EXCERPT TO READ

Bali was our first destination on our honeymoon tour. It is where I was promised we could recover, read and sloth out! After the crazy stress of moving continents (from Japan to Brazil), learning a new language, surviving the first year in my wife's home country, and four-wedding marathon to boot, well, I deserved this. It was like reaching the top of Fuji: it's ugly getting there, but God, does it look sexy from the top.
Bali is the Hindu hold out of the mostly Muslim Indonesian archipelago. We opted out of a beach stay in Bali and decided on Ubud, the hill side town, where Elizabeth Gilbert’s (aka Eat, Pray, Barf) Balinese medicine man Ketut hails.
Ditching the crowds for the mountains and rice paddies of Ubud made all the difference as it was so much more lower key.
Our first expedition outside of hotel paradise was with Bali Go Bike. A bike tour company run by Ketut (not Gilbert's Medicine Man, shucks) and his brothers. Ketut was all kinds of awesome. He really puts himself into his tour and his pride for Ubud is unmatched. The guy smiled smiled smiled. When we got off the bikes here and there to pee, drink, and mostly take photos- which would make me nuts if I were a guide, he calmly gave us a smile and had a cigarette. At first I thought Ketut meant chill in Balinese, but really it simply meant that he is the fourth child and youngest in his family.
Back to the ride. We started the ride literally in a cloud at, near, or on top of a volcano (still not sure which) and road our bikes all the way down, taking our time, hopping potholes here and there, and quietly breathing in the air and life of rice patties, terraced hills, jungle paradise, and festive villages.

SUPPLIED DATA
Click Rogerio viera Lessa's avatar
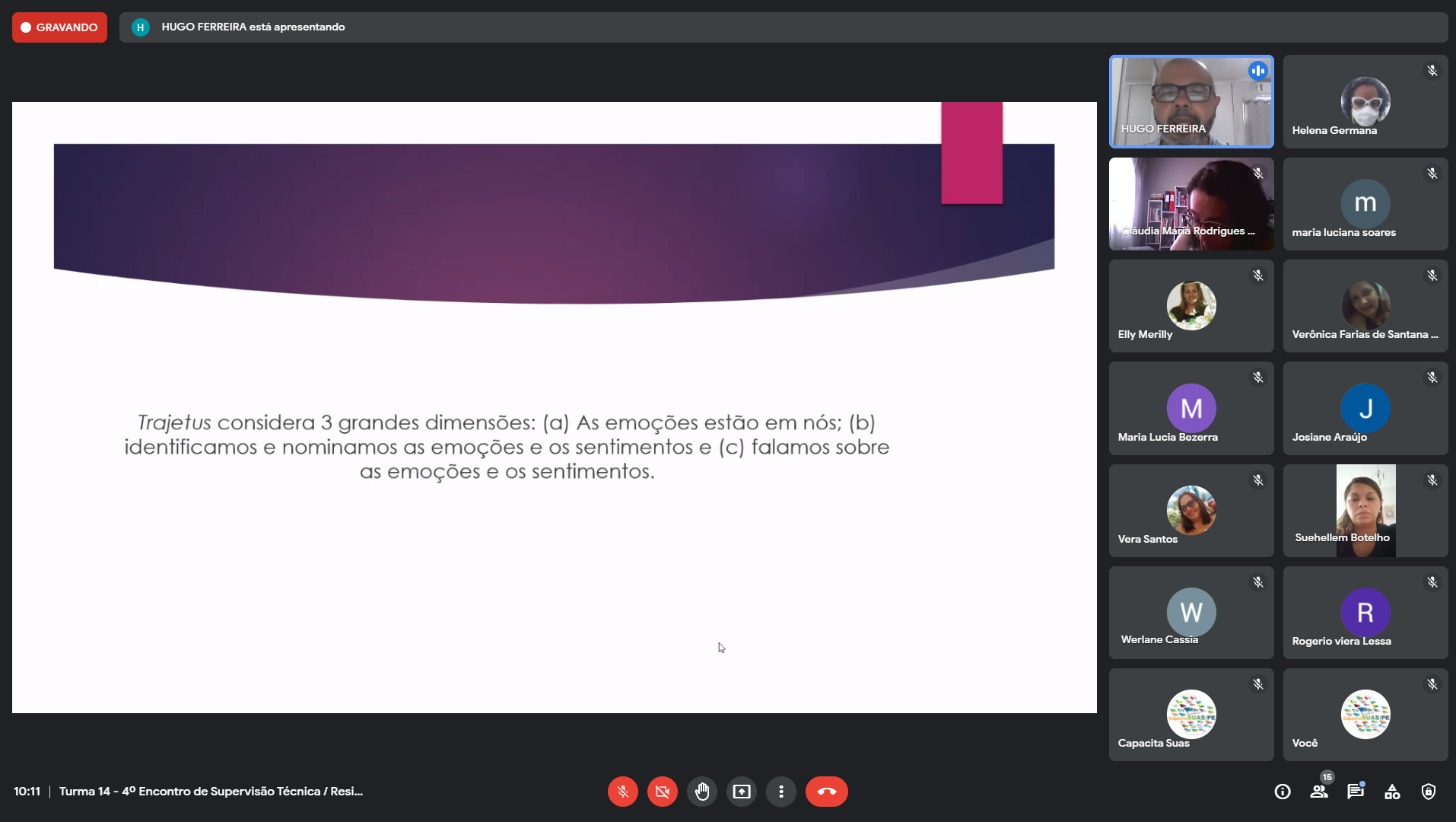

REQUIREMENT A
According to the Bali travel piece, what does the name Ketut actually indicate about the person who bears it?
REQUIREMENT B
Write the next part of the Bali travel piece, carrying on from its last sentence about the bike ride down.
The data above comes from a separate source, not from the Bali travel piece.

TASK OUTPUT A
It means he is the fourth child and youngest in his family.

TASK OUTPUT B
Rice patty and terrace.
This is where coconuts go to die, found on the side of the road.
All of Bali was in the middle of celebrating Galungan, the Hindu equivalent of new years with the family and preparations for Christmas. We couldn’t have happened on a better day for the ride, as women carried offerings and food platters to their various celebrations and temples, in every one of the 16 mini-decorated villages we rode through.
Giant hand made bamboo structures decorated the streets in each town.
One of our stops was a coffee plantation where they had a variety coffees and teas produced and prepared right there on the grounds (pun intended). One of their specialties is Kopi-Luwak or civet coffee: made from the digested coffee beans “produced” (or shat) by the animal, collected by workers, washed (thank god), then sun dried and lightly roasted--you know, to keep in the special flavors of the civet's digestive tract.
Roasting civet beans.
Kopi-Luwak is one of the most expensive coffees in the world. After the Civet drops his load, laborers gather (a few at a time) and then wash, sun dry, lightly roast the coffee and so on. The beans are discharged in clumps often having some of the coffee berry membranes still attached to the beans--which are still intact. There is something good knowing that people pay good money for coffee that comes out of a creepy animal’s ass.
Being my first cup of civet coffee I expected it to be more rich, with a hint of turd, and really have more of a distinct aroma, but civet coffee is supposed to be more smooth. It was good but I expected more from all the hype. Then it struck me, this was farmed civet coffee. There is a theory that civets in nature produce better grains. In nature, out of the cage, they would naturally have the freedom to hunt for the best coffee berries and therefore produce a better quality coffee. If it is farmed, the civets have no choice what berries they poop and only eat and shit what they are given. In the wild they would have choice in berry selection, and the process would differentiate and lead to better quality.
Either way it was a good cup of Joe.
Some people say after a good coffee, “Oh man, this coffee is the SHIT!” And this really was. It was delightful. Check out my shit drinking grin! Ketut on the right.
After more terraces, photo breaks, and many sips of water we came to the end of the ride.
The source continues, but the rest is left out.